### INFORMATION SHOWN ###

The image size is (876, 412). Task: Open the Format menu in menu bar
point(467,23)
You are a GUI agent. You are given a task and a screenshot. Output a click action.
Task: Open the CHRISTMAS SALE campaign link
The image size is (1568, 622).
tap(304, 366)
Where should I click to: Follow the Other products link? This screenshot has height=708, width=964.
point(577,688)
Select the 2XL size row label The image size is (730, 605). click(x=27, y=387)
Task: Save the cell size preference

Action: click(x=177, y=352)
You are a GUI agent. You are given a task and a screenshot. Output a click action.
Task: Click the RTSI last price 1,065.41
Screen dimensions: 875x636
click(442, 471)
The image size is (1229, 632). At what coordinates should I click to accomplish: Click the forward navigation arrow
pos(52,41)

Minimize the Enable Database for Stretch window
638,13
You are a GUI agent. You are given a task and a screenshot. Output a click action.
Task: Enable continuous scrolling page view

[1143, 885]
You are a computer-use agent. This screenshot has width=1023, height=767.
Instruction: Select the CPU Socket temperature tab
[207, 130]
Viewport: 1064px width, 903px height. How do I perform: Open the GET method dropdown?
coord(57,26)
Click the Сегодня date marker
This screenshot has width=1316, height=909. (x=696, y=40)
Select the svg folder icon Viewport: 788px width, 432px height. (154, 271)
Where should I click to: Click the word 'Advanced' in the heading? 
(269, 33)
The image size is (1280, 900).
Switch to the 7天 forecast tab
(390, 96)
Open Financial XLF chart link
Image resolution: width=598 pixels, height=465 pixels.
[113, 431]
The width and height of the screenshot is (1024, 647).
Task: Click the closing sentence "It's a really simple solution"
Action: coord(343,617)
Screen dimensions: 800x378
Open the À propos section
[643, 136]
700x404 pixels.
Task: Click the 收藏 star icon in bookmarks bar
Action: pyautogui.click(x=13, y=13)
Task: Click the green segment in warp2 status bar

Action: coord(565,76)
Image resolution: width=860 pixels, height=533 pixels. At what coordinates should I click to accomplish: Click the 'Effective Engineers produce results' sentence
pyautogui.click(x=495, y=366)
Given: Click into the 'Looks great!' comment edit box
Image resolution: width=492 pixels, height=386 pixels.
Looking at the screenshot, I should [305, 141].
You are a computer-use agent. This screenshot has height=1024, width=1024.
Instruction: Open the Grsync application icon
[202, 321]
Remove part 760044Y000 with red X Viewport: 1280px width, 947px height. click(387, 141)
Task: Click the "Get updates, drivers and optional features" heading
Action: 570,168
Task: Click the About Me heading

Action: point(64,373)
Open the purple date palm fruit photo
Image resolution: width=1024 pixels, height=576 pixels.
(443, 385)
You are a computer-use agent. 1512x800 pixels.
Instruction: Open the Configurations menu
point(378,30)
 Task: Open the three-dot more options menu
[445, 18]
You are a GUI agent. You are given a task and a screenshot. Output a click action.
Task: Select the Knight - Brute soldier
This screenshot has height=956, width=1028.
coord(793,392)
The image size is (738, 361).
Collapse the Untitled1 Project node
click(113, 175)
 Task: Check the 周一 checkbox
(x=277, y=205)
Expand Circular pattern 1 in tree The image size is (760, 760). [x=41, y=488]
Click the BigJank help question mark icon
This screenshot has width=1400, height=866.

###

* _EXERCISE OBJECTIVE_
None of the records may be skipped; each is to be repeated exactly.

* _THE ANSWER_
The image size is (876, 412). Task: Open the Format menu in menu bar
point(467,23)
You are a GUI agent. You are given a task and a screenshot. Output a click action.
Task: Open the CHRISTMAS SALE campaign link
The image size is (1568, 622).
tap(304, 366)
Where should I click to: Follow the Other products link? This screenshot has height=708, width=964.
point(577,688)
Select the 2XL size row label The image size is (730, 605). click(x=27, y=387)
Task: Save the cell size preference

Action: click(x=177, y=352)
You are a GUI agent. You are given a task and a screenshot. Output a click action.
Task: Click the RTSI last price 1,065.41
Screen dimensions: 875x636
click(442, 471)
The image size is (1229, 632). At what coordinates should I click to accomplish: Click the forward navigation arrow
pos(52,41)

Minimize the Enable Database for Stretch window
638,13
You are a GUI agent. You are given a task and a screenshot. Output a click action.
Task: Enable continuous scrolling page view

[1143, 885]
You are a computer-use agent. This screenshot has width=1023, height=767.
Instruction: Select the CPU Socket temperature tab
[207, 130]
Viewport: 1064px width, 903px height. How do I perform: Open the GET method dropdown?
coord(57,26)
Click the Сегодня date marker
This screenshot has width=1316, height=909. (x=696, y=40)
Select the svg folder icon Viewport: 788px width, 432px height. (154, 271)
Where should I click to: Click the word 'Advanced' in the heading? 
(269, 33)
The image size is (1280, 900).
Switch to the 7天 forecast tab
(390, 96)
Open Financial XLF chart link
Image resolution: width=598 pixels, height=465 pixels.
[113, 431]
The width and height of the screenshot is (1024, 647).
Task: Click the closing sentence "It's a really simple solution"
Action: coord(343,617)
Screen dimensions: 800x378
Open the À propos section
[643, 136]
700x404 pixels.
Task: Click the 收藏 star icon in bookmarks bar
Action: pyautogui.click(x=13, y=13)
Task: Click the green segment in warp2 status bar

Action: coord(565,76)
Image resolution: width=860 pixels, height=533 pixels. At what coordinates should I click to accomplish: Click the 'Effective Engineers produce results' sentence
pyautogui.click(x=495, y=366)
Given: Click into the 'Looks great!' comment edit box
Image resolution: width=492 pixels, height=386 pixels.
Looking at the screenshot, I should [305, 141].
You are a computer-use agent. This screenshot has height=1024, width=1024.
Instruction: Open the Grsync application icon
[202, 321]
Remove part 760044Y000 with red X Viewport: 1280px width, 947px height. click(387, 141)
Task: Click the "Get updates, drivers and optional features" heading
Action: 570,168
Task: Click the About Me heading

Action: point(64,373)
Open the purple date palm fruit photo
Image resolution: width=1024 pixels, height=576 pixels.
(443, 385)
You are a computer-use agent. 1512x800 pixels.
Instruction: Open the Configurations menu
point(378,30)
 Task: Open the three-dot more options menu
[445, 18]
You are a GUI agent. You are given a task and a screenshot. Output a click action.
Task: Select the Knight - Brute soldier
This screenshot has height=956, width=1028.
coord(793,392)
The image size is (738, 361).
Collapse the Untitled1 Project node
click(113, 175)
 Task: Check the 周一 checkbox
(x=277, y=205)
Expand Circular pattern 1 in tree The image size is (760, 760). [x=41, y=488]
Click the BigJank help question mark icon
This screenshot has width=1400, height=866.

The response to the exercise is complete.